▸ Requirement
Your answer should be every line with the word "computer", copied from the data below.
▬▬▬▬▬▬
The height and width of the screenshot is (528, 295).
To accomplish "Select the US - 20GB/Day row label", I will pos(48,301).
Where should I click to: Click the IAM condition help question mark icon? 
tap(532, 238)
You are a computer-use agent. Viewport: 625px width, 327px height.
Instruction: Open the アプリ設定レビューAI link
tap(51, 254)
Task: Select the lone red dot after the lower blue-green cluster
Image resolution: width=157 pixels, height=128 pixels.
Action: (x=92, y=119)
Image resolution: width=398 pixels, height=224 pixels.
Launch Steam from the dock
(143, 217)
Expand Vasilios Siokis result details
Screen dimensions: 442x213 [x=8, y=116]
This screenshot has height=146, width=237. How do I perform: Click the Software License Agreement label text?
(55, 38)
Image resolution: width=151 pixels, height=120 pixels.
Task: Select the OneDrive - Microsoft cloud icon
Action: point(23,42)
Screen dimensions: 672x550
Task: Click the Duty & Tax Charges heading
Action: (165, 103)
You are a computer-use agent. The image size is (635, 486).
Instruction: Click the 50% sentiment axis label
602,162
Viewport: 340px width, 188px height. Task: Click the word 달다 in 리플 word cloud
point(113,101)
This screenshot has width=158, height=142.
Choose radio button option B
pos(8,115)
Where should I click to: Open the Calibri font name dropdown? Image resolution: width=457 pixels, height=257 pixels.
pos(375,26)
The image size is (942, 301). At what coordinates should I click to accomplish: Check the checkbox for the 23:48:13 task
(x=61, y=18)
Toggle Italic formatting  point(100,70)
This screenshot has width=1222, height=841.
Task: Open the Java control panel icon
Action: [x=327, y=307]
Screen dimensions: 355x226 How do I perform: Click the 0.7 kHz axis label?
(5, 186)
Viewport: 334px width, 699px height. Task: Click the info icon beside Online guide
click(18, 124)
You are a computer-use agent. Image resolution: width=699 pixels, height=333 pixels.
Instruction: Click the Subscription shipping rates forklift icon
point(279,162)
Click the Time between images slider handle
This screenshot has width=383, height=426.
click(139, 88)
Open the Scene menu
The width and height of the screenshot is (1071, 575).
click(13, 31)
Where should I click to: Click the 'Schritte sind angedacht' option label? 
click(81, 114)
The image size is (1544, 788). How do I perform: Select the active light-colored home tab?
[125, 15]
▬▬▬▬▬▬
▸ Answer for this exercise
You are a computer-use agent. Viewport: 625px width, 327px height.
You are a computer-use agent. The image size is (635, 486).
You are a computer-use agent. Image resolution: width=699 pixels, height=333 pixels.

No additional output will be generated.